Figure 3. Subjective criteria used in PCS1, PCS2, PMBC, and PCS3 to determine clinical illness
Example of paper using subjective criteria:
Cohen, S., Doyle, W. J., Turner, R. B., Alper, C. M., & Skoner, D. P. (2003). Emotional style and susceptibility to the common cold. Psychosomatic Medicine, 65, 652-657.
BCS also collected information on symptoms, but they were not collected for purpose of analysis, but rather for use by the clinician in making a clinical judgment. In this study the data were obtained through a combination of participant responses to clinician interviews and clinician observation records (see Clinical Interview and Observations). Accordingly, while the BCS symptom data provide an indication of illness severity, they do not provide a pure measure of participants’ own subjective assessments of their symptoms, and thus are neither comparable to the symptom data collected in the other 4 studies nor amenable to the modified Jackson Criteria described below.

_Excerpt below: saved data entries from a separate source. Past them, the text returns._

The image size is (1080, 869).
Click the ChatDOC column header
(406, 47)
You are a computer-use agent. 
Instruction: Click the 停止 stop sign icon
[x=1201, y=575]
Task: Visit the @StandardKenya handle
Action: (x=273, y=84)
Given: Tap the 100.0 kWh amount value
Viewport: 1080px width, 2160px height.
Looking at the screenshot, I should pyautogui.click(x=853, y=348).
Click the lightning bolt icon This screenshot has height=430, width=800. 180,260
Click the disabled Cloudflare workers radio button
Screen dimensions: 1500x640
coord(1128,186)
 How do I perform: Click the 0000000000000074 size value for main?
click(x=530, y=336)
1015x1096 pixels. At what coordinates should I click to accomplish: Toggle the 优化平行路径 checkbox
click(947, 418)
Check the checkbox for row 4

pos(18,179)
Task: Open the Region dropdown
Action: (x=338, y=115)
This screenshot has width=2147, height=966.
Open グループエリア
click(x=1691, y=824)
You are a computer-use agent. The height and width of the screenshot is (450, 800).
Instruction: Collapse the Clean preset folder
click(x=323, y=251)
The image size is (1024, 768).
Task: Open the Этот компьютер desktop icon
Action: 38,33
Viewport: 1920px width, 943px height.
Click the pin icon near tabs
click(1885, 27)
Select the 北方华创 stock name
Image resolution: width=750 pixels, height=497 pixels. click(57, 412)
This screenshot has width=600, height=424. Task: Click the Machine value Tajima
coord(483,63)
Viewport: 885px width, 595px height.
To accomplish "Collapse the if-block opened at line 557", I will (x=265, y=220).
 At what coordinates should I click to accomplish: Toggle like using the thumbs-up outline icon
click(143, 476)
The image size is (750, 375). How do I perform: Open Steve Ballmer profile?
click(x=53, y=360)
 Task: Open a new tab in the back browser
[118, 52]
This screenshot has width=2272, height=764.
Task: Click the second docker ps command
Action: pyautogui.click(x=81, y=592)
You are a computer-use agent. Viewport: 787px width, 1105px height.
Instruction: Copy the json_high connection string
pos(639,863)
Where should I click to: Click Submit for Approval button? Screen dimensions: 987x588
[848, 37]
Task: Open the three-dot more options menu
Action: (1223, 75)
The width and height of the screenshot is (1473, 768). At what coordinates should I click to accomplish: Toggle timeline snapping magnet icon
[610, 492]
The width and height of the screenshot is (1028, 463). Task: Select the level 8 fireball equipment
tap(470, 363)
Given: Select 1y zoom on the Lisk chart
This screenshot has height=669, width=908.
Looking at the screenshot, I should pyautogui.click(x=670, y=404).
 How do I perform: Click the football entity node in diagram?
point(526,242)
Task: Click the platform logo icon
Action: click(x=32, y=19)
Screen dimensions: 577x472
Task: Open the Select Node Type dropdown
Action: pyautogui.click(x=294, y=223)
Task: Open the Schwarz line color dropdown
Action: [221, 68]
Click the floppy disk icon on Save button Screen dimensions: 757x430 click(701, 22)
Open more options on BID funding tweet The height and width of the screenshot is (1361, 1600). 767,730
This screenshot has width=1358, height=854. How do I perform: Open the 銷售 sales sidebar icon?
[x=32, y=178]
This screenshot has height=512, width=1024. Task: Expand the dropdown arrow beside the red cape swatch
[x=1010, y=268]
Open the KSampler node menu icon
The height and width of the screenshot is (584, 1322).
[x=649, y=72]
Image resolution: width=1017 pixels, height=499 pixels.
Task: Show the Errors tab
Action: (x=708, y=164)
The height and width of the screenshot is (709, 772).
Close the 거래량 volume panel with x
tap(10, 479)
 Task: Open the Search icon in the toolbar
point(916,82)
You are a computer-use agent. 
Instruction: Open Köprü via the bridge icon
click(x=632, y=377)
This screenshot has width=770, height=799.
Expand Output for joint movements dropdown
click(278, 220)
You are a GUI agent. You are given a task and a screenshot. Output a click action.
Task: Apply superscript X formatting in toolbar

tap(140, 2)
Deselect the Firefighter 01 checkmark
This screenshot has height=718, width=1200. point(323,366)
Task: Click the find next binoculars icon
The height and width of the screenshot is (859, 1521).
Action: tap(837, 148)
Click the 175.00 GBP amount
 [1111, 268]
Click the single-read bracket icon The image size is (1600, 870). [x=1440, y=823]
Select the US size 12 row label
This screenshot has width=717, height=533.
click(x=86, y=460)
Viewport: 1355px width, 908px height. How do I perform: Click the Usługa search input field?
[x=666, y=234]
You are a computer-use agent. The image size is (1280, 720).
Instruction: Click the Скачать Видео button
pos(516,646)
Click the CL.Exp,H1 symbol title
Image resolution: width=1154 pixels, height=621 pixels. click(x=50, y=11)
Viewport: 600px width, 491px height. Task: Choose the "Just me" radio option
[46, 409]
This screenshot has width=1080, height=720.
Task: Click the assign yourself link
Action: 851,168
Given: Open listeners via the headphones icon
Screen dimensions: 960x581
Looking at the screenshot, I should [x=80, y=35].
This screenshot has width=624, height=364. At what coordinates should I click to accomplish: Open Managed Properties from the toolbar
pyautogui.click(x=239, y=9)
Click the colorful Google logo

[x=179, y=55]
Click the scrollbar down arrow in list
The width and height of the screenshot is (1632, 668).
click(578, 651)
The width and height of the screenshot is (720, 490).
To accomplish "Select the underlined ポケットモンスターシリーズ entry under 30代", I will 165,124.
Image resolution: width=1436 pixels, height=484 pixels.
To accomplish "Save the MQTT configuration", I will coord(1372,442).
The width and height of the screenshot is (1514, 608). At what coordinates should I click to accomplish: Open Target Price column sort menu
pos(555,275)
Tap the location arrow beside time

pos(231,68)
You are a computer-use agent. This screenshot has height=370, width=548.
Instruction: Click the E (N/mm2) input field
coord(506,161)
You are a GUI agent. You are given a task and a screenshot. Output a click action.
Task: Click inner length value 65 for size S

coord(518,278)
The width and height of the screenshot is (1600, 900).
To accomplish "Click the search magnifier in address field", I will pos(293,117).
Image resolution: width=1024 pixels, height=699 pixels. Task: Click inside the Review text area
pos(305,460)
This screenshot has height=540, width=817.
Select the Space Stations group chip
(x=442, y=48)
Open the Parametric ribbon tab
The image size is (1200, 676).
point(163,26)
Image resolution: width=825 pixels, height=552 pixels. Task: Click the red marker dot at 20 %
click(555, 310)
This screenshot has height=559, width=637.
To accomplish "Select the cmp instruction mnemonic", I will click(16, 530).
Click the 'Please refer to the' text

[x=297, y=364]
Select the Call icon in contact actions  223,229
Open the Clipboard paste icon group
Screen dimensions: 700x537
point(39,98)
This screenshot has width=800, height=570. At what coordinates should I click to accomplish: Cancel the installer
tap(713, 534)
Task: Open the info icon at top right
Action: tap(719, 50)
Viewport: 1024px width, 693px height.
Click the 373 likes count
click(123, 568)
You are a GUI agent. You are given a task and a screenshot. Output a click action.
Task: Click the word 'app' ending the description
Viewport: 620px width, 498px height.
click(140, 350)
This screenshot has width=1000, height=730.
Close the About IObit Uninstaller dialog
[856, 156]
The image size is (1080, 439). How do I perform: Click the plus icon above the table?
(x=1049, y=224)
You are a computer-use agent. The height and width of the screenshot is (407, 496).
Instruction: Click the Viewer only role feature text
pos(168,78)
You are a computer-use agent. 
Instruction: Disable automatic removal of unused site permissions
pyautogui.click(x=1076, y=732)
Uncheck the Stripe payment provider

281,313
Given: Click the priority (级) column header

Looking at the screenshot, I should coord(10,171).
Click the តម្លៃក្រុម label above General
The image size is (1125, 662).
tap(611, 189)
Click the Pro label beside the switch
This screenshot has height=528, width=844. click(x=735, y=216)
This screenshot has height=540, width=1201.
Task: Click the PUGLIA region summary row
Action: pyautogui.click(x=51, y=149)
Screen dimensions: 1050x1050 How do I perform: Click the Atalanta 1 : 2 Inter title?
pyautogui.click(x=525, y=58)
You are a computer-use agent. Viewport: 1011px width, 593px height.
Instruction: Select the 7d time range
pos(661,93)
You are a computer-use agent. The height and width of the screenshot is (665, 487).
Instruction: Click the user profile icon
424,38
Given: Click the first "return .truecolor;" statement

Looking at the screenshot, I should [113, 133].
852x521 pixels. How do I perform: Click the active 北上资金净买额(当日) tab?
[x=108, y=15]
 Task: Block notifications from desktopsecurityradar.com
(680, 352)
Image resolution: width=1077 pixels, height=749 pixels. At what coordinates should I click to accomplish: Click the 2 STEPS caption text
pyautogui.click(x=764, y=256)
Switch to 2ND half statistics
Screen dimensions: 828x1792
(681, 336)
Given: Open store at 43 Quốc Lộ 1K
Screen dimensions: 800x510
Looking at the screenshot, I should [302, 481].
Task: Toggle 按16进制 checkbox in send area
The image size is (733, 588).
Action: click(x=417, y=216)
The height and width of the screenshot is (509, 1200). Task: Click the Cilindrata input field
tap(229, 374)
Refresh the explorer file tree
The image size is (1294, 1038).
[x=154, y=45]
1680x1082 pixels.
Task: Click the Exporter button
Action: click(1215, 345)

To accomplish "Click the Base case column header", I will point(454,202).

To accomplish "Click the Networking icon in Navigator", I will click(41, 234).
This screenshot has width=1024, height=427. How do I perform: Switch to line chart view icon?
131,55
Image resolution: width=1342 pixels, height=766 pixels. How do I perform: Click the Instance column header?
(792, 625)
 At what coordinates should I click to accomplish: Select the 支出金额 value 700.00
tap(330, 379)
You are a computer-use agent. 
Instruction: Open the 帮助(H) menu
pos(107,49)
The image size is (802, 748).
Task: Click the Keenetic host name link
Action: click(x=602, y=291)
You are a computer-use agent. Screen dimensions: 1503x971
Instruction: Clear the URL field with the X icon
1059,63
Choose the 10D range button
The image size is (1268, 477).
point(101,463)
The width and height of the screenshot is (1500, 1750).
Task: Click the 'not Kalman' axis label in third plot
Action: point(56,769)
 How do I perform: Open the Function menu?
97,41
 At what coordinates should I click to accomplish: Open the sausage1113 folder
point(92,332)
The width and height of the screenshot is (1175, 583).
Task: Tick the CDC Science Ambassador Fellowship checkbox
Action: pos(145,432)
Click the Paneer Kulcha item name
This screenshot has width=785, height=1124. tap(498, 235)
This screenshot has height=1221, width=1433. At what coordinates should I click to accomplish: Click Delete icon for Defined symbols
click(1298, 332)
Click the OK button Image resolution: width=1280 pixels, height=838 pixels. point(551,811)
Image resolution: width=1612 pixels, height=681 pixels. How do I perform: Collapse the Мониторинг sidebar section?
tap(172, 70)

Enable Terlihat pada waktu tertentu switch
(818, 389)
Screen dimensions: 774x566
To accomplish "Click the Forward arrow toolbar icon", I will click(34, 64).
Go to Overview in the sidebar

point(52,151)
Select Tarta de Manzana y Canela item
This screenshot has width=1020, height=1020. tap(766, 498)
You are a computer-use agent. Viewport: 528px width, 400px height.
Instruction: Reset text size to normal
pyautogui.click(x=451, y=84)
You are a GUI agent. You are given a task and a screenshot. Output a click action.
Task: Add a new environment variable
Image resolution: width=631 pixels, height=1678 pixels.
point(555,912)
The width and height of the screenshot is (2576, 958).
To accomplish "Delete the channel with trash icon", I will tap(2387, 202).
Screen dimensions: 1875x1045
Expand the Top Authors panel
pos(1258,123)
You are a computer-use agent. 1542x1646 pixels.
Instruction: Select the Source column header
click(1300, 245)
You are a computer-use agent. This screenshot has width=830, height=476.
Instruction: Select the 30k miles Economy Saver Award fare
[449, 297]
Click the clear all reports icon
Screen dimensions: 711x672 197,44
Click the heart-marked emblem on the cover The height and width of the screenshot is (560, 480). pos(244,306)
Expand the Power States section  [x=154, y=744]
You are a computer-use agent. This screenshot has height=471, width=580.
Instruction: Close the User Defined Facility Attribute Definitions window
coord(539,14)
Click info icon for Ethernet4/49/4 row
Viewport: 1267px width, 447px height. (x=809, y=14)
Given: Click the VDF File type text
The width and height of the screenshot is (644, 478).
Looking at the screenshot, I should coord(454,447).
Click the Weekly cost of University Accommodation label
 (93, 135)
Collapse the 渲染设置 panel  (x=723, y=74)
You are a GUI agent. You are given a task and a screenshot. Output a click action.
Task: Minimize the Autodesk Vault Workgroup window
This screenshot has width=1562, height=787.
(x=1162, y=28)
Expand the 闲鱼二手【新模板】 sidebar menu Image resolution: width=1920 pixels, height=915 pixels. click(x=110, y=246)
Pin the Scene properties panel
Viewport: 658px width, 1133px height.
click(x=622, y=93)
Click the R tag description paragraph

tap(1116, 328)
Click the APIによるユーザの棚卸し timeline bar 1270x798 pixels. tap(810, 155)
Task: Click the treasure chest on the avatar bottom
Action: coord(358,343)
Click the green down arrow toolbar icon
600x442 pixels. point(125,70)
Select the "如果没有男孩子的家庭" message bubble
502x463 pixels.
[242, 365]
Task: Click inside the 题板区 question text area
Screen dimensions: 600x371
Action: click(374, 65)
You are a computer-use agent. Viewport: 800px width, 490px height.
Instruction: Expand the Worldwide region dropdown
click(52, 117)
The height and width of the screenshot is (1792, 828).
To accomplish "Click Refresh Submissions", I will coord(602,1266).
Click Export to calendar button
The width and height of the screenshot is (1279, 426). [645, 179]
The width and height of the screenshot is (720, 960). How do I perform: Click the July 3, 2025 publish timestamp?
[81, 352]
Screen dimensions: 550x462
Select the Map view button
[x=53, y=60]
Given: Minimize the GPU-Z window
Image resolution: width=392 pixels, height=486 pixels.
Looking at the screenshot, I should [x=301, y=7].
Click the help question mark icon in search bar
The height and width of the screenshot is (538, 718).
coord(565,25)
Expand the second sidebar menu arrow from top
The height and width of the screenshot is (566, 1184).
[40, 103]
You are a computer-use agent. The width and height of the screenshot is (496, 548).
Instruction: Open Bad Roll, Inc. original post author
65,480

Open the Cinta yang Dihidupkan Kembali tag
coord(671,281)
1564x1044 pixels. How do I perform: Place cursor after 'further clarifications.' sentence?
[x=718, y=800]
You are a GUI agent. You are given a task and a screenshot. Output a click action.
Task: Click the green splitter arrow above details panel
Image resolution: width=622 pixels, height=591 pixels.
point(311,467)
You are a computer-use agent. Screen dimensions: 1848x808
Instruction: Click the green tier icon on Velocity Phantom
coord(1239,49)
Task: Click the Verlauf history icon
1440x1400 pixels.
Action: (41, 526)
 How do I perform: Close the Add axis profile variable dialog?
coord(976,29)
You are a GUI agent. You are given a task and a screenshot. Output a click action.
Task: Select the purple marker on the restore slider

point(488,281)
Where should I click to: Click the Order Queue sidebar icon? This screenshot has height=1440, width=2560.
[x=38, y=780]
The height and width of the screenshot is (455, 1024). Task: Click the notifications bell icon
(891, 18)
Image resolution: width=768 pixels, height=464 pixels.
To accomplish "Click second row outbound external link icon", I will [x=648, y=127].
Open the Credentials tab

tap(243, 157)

1 Symptom ratings used in the creation of the original Jackson criteria (Jackson et al., 1958) were rated on a scale of 0 to 3, and the criterion score was a total of 14 points over a post-challenge observation period of 6 days. As with the modified criteria, individuals also had to report having a cold or experiencing 3 or more days with rhinorrhea.
2 It should be noted here that the symptoms comprising the Jackson Symptom Score are characteristic of the common cold. In the PMBC study, participants in the first 5 trials were challenged with influenza A (n=38) whereas those in the remaining 6 trials were challenged with a common cold virus (rhinovirus [RV] 39; n=155). Though both viruses produce upper respiratory illness, the 8 Jackson Symptoms do not include additional physical complaints that accompany the flu (i.e., fever, sweating, and muscle and joint aches). Accordingly, criteria appearing in papers published using PMBC data may differ somewhat from the Modified Jackson Criteria.
Gwaltney, J. M. Jr., Colonno, R. J., Hamparian, V. V., & Turner, R. B. (1989). Rhinovirus. In N. J. Schmidt & R. W. Emmons (Eds). Diagnostic procedures for viral, rickettsial, and chlamydial infections, 6th ed (pp. 579-614). Washington, D.C.: American Public Health Association.
Gwaltney, J. M. Jr., Moskalski, P. B., & Hendley, J. O. (1980). Interruption of experimental rhinovirus transmission. Journal of Infectious Diseases, 142, 811-815.
Jackson, G. G., Dowling, H. F., Spiesman, I. G., & Boand, A. V. (1958). Transmission of the common cold to volunteers under controlled conditions. I. The common cold as a clinical entity. Archives of Internal Medicine, 101, 267-278.